Element and text location data:
++++++

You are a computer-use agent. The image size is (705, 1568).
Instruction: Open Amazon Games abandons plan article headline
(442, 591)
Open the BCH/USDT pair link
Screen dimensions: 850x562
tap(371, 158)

++++++

Aim:
Rewrite all of the items above, swapping "Instruction" for "Request" and leaving everything else as it is.

Output for this exercise:
You are a computer-use agent. The image size is (705, 1568).
Request: Open Amazon Games abandons plan article headline
(442, 591)
Open the BCH/USDT pair link
Screen dimensions: 850x562
tap(371, 158)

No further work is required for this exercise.